ウォーカー(John E. Walker)(読み)うぉーかー(英語表記)John E. Walker

日本大百科全書(ニッポニカ) の解説

ウォーカー(John E. Walker)
うぉーかー
John E. Walker
(1941― )

イギリスの化学者。ハリファックス生まれ。1964年、セント・キャサリンズ大学化学科を卒業。1969年オックスフォード大学で博士号を取得。分子生物学に興味をもち、欧米を遊学した後、1974年イギリスに戻り、イギリス分子生物医学研究所タンパク質・核酸部門のF・サンガー(1958年、1980年のノーベル化学賞を受賞)のもとで研究を始める。1978年にタンパク化学的手法を膜タンパクに適応させて、その構造から酵素の触媒作用メカニズムを解明する研究に着手。
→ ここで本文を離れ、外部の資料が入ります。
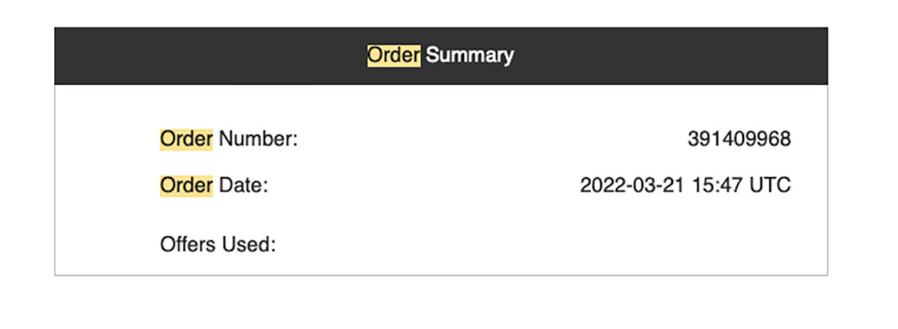
Task: Click the word "Date:" in the label
Action: [x=243, y=185]
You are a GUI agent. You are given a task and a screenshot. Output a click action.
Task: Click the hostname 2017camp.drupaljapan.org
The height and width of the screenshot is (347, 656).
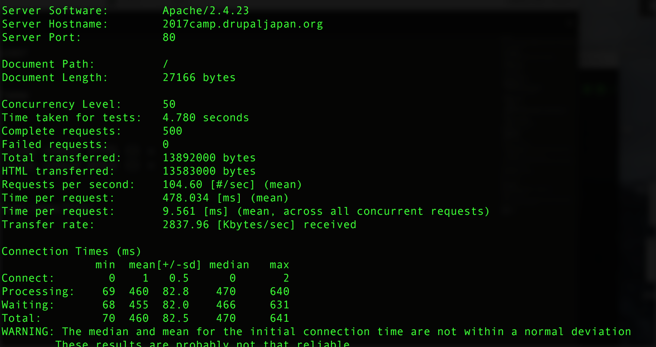(x=242, y=24)
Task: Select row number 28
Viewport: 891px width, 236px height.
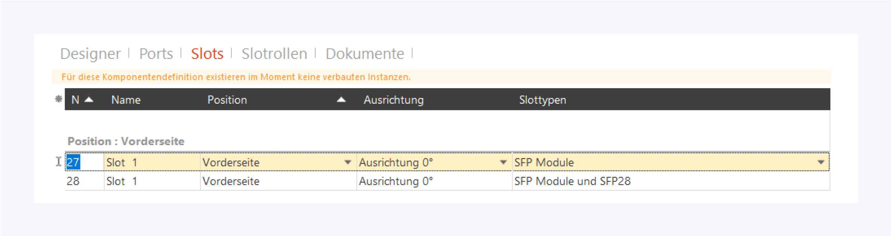Action: [73, 181]
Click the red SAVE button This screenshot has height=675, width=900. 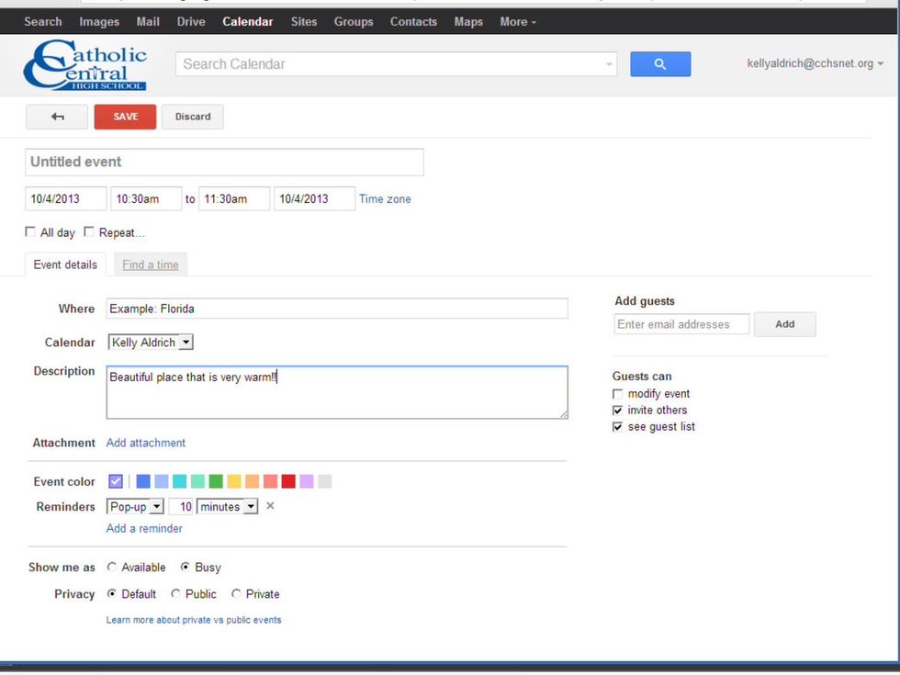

1982年イギリス分子生物医学研究所主任教授に就任。1990年代、ミトコンドリア膜に埋まった状態のアデノシン三リン酸ATP合成酵素の三次元構造を、X線結晶構造解析によって明らかにした。この仕事は、P・ボイヤーの提唱した、ATP合成酵素が部分的に回転することで酸化的リン酸化反応を行うとする、構造的作用メカニズムの理論を実際に裏付けることとなり、1997年にノーベル化学賞をボイヤーと共同で受賞した。